American Airlines’ longest-serving flight attendant has taken her last ever journey in the role as she steps down after a staggering 53 years.

Barbara Beckett, 72, took her last flight with American Airlines on Monday. The airline threw her a retirement party before she boarded her last flight to London Heathrow from Miami. She was given a cake with her picture and a thank you message for her service, the Daily Mail reports.

She returned from London back to Miami on Wednesday as she lives in Florida. After more than five decades with the company, Beckett is now retired.

“I love the people and the job,” Beckett said. “On those airplanes, we’re all family.”

Stewardessa American Airlines

Throughout her long career, she watched the airline industry change. She saw aircrafts get bigger and women’s right broaden. When she first started, she faced a weight and age requirement and flight attendants were also supposed to be single.

“If I weighed 130 pounds, they would put me on a scale every time I reported to work,’ said Beckett, who weighed 118 pounds for years. “They put the fear of God into you until you lost the weight.”

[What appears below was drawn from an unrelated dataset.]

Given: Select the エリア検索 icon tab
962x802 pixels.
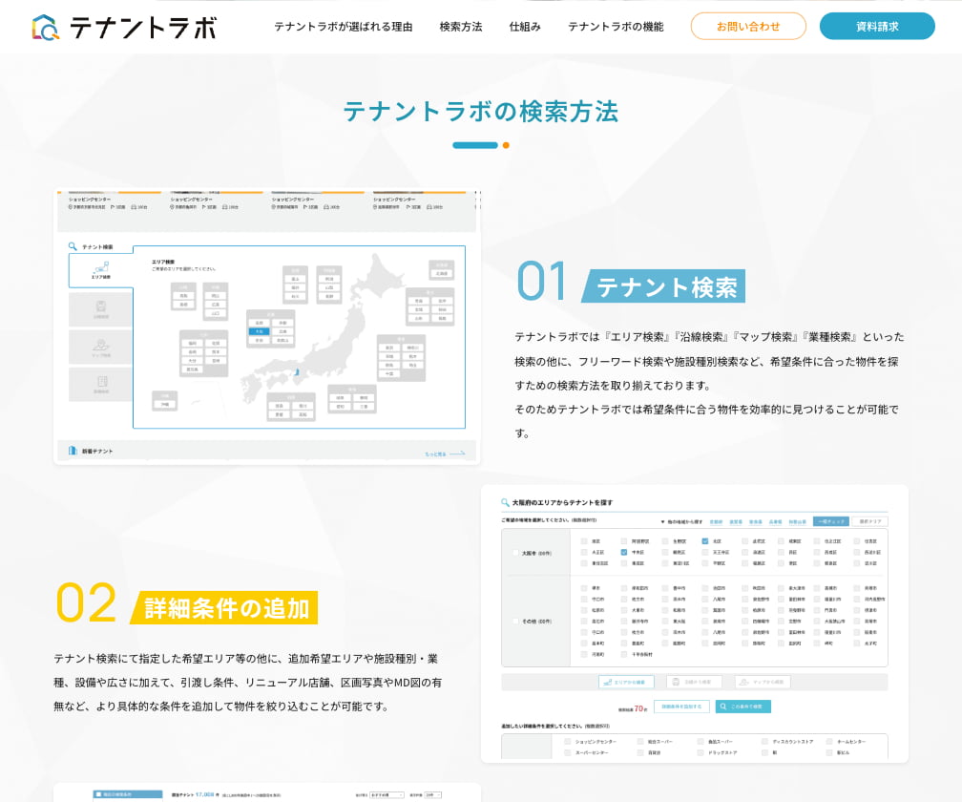Looking at the screenshot, I should pyautogui.click(x=100, y=269).
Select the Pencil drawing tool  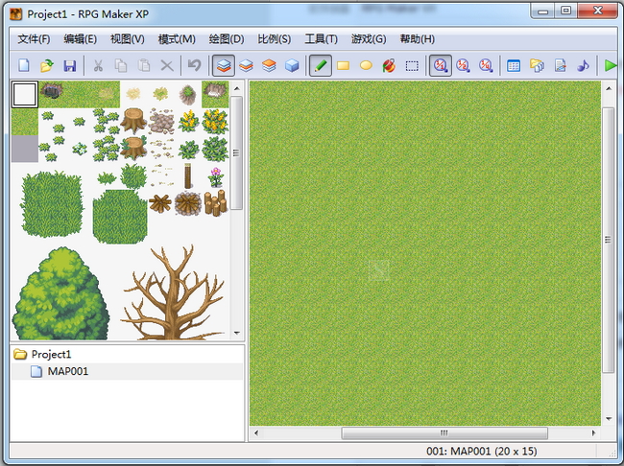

In the 1980’s, the no marriage rule ended and the weight limit stopped in the 1990’s.

Beckett graduated flight attendant training on July 29, 1960.  She remembers the exact moment that she knew she wanted to become a flight attendant.

Stewardessa American Airlines

“My parents took me to the airport in Baltimore, and I saw the stewardesses coming off the airplane, and I thought, ‘I would really like to do that, they’re absolutely beautiful'” she told NBC Miami. “It was an American Airlines flight.”

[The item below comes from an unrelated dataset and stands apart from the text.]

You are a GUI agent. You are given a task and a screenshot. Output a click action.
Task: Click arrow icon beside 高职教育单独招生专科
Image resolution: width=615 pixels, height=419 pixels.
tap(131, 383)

During her career, Beckett worked on more than 8,000 American Airlines flights. She often flew around the world and went to places such as Hawaii, Japan and Argentina.

In her long time with the airline, Beckett has a lot of interesting stories to tell.

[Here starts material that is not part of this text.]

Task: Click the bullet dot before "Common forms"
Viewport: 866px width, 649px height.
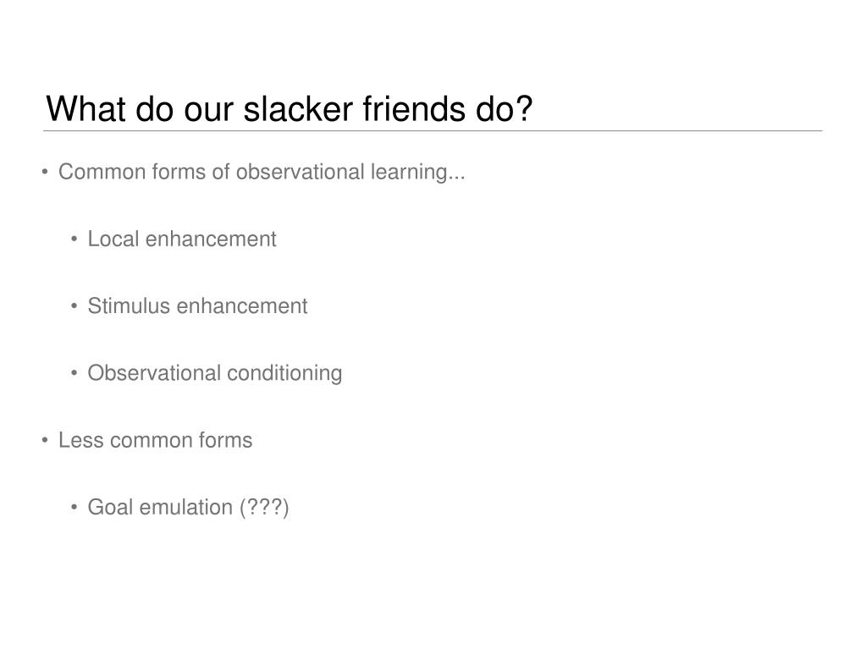Action: (x=45, y=172)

“I’ve had passengers who were close to having a birth on the plane. I’ve had heart attacks, strokes, a seizure,” she said.

Beckett’s longtime partner, her colleagues and friends, and some passengers wished her well at the gate before her Heathrow flight. Beckett said the first thing she wants to do once she retires is travel – but she and her partner joked that she will be grounded for a while before booking a trip to Hawaii.